No he podido entrar en la Bibliothèque Parmentier porque hoy era lunes, y los lunes la biblioteca cierra. Podría añadir: “Qué más da”, ya que si algo hemos aprendido del nazismo es que la cultura, o al menos la solidez intelectual de una formación, no lleva necesariamente al sentimiento del bien ni al ejercicio de la consciencia. Más que ningún otro libro, el de Jean Amery Jenseits von Schuld und Sühne (Más allá de la culpa y de la expiación) centra nuestra atención en este enigma: que el conocimiento no nos hace buenos ni nos ampara del mal, pero que querer comprender es indispensable.
AYER
Que el proyecto de las bibliotecas populares durante la Mancomunitat nos venga de Eugeni d’Ors puede que nos invite a pensar en lo que plantea Amery, ya que Ors fue uno de los principales teóricos del fascismo español.
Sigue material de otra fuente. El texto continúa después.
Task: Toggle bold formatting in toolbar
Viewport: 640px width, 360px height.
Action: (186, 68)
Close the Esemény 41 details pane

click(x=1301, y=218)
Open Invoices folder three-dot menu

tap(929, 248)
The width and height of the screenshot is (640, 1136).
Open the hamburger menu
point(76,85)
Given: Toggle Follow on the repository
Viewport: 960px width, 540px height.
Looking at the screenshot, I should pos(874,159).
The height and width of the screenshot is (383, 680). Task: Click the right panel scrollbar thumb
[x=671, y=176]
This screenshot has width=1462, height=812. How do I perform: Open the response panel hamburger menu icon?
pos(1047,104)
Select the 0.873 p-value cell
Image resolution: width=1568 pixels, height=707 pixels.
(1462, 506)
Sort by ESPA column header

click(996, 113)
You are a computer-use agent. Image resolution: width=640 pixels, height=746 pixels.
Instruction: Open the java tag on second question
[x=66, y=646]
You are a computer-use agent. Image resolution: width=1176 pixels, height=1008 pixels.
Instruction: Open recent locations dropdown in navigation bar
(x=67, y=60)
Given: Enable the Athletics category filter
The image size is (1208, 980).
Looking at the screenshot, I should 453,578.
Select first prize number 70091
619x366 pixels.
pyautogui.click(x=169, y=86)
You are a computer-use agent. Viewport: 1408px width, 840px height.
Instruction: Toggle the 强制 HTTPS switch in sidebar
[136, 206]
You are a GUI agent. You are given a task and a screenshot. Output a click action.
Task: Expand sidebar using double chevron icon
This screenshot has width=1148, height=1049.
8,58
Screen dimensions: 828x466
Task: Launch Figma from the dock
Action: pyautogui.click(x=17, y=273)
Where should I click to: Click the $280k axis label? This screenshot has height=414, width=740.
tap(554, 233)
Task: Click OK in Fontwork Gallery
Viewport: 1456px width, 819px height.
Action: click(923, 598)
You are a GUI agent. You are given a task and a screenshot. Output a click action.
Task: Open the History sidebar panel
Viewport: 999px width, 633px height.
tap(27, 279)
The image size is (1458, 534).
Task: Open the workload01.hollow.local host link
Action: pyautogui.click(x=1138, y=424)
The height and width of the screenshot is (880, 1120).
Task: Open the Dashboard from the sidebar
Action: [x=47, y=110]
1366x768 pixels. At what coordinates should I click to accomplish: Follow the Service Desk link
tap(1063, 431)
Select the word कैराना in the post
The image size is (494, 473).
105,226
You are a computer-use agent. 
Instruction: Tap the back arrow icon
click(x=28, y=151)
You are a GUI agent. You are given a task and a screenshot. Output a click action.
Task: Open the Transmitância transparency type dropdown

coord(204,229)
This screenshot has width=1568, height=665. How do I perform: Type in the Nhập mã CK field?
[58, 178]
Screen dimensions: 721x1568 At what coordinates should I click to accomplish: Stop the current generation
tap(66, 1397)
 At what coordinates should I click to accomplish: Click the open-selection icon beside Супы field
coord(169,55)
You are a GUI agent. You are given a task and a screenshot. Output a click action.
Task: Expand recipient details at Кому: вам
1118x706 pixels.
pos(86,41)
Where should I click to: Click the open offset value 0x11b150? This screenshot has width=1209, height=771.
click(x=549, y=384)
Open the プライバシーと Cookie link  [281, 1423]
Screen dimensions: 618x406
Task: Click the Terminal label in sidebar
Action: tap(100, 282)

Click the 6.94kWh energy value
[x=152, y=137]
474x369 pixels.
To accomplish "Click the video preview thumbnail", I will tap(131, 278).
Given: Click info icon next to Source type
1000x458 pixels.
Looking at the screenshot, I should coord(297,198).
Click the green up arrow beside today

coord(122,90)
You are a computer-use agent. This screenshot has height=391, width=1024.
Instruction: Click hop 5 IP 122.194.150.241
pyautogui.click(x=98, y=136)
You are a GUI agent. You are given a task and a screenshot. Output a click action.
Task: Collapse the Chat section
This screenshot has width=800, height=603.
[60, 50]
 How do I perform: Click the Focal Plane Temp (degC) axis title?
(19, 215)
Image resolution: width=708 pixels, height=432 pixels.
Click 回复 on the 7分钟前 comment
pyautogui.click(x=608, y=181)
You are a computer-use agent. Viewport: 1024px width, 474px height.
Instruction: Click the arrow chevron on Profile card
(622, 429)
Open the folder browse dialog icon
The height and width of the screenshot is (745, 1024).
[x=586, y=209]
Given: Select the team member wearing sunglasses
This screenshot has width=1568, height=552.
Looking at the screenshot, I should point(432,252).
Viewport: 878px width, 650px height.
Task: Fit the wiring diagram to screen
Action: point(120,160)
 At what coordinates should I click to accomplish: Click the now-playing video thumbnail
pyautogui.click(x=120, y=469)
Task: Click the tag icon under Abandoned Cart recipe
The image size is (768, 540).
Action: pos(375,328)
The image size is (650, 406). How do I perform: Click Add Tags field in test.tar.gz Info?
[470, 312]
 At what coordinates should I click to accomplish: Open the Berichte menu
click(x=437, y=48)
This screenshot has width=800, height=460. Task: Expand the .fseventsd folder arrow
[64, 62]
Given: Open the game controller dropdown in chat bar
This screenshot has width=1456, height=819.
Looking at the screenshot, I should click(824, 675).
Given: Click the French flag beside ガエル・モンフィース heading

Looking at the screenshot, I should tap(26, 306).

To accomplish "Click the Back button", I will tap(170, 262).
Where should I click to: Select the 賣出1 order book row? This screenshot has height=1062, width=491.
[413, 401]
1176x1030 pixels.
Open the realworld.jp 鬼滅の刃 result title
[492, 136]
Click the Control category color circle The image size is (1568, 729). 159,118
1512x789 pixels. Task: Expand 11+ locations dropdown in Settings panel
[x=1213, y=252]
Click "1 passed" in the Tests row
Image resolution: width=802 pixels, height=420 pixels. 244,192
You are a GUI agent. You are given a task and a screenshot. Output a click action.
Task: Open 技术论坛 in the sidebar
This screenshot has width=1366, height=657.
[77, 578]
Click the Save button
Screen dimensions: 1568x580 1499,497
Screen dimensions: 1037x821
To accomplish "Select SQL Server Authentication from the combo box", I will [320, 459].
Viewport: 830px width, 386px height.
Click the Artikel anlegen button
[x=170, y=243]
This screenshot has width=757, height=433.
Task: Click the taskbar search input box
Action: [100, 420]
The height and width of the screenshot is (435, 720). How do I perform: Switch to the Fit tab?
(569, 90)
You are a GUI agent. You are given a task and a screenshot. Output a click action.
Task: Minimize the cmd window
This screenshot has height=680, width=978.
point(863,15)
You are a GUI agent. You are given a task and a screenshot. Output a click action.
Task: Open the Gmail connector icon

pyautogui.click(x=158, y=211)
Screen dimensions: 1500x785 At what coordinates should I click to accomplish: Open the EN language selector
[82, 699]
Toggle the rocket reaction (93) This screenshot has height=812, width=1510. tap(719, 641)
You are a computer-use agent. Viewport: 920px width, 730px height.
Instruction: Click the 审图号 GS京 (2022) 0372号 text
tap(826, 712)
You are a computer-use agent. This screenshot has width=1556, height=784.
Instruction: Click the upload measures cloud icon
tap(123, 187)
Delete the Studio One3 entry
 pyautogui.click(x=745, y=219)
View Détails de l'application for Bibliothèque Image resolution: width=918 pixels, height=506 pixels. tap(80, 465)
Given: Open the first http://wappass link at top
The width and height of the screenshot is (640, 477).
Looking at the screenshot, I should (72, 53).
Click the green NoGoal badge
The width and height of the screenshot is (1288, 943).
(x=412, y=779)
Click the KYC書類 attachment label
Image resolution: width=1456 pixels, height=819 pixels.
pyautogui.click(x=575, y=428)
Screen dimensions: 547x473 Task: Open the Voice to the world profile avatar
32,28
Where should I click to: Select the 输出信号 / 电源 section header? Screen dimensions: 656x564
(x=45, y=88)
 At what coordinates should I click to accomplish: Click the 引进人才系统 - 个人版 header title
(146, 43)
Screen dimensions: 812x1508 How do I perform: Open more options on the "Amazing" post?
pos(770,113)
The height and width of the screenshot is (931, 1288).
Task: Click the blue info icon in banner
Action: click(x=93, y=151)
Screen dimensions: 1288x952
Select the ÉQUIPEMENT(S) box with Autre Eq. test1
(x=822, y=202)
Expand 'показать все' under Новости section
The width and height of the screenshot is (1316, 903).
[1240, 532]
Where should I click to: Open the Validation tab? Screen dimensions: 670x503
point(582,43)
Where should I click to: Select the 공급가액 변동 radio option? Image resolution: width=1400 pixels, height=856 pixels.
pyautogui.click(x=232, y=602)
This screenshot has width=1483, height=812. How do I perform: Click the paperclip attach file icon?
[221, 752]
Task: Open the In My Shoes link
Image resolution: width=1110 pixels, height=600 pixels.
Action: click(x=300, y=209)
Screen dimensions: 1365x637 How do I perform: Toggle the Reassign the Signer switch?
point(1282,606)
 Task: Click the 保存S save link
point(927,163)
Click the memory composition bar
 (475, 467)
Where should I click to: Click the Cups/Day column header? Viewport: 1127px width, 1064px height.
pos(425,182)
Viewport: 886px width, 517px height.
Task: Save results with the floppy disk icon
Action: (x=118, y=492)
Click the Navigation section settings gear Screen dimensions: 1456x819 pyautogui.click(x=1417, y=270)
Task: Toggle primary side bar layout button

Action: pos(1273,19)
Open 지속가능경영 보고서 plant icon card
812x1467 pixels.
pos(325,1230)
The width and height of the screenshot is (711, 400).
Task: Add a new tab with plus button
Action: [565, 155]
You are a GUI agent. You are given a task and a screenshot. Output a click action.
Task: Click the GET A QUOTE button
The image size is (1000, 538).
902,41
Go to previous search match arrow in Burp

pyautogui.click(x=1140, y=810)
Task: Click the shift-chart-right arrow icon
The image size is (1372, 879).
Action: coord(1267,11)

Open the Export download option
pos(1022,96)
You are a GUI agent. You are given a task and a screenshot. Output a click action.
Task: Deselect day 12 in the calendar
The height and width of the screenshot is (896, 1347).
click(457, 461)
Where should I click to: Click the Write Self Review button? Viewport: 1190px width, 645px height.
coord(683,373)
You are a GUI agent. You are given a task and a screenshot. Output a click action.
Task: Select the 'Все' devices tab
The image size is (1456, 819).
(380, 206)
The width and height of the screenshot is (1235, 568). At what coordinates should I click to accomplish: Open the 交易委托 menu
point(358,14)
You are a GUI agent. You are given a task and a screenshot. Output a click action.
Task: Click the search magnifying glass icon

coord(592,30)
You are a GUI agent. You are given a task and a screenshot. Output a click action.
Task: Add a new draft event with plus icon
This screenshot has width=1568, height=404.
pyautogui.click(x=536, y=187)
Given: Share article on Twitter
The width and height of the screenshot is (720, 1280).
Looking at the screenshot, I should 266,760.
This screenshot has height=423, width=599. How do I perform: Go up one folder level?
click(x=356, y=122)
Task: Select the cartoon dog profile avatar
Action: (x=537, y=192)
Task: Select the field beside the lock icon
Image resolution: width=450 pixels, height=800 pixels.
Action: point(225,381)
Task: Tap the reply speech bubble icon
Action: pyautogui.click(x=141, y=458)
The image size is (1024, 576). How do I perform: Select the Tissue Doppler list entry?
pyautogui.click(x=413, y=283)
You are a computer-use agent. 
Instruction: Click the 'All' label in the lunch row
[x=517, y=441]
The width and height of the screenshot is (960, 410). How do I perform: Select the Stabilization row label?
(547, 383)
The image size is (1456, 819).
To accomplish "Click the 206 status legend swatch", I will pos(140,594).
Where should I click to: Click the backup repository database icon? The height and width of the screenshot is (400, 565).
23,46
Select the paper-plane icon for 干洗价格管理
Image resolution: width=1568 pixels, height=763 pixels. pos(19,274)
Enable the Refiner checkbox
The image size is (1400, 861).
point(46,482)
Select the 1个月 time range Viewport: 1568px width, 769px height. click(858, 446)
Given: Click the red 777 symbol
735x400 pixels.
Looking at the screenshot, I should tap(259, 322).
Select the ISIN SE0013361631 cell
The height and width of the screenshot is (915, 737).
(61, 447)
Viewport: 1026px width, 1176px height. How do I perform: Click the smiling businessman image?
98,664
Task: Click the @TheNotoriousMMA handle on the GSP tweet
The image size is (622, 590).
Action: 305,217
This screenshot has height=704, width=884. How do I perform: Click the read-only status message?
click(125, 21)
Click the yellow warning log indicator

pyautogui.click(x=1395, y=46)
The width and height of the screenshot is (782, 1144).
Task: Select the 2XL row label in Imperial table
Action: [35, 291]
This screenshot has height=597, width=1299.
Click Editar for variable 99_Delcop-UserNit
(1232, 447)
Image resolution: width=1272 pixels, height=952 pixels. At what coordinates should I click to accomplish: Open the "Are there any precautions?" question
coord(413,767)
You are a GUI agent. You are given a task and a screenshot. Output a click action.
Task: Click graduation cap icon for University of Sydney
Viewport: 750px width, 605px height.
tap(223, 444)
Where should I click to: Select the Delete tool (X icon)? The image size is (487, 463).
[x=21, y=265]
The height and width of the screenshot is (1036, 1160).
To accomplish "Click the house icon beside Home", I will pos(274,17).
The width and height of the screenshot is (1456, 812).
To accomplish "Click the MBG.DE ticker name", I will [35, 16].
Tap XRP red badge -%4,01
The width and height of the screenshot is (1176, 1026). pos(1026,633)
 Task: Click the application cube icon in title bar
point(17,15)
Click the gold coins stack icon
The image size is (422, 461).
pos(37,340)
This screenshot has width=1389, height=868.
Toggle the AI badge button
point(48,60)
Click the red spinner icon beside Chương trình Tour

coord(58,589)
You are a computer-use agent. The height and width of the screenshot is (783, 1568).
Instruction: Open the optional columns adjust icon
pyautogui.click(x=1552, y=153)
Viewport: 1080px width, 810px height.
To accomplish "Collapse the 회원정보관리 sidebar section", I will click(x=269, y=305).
Lo cierto es que creía en la cultura como instrumento de civilización y era consecuente con sus convicciones. La escuela de bibliotecarias concebida por él es elocuente en este sentido: mirad cómo se organizaban sus tres cursos:
Primer curso – Bibliología, Latín, Gramática catalana, Teoría e historia de la cultura, Principios y desarrollo de las ciencias físicas y naturales.
Segundo curso – Biblioteconomía, Latín, Griego, Clasificación de las ciencias, Historia de la literatura general y española, Historia de la literatura catalana.
Tercer curso – Bibliografía y nociones de paleografía, Griego, Ética y derecho usual, Historia del arte, Geografía general, Prácticas de bibliotecas.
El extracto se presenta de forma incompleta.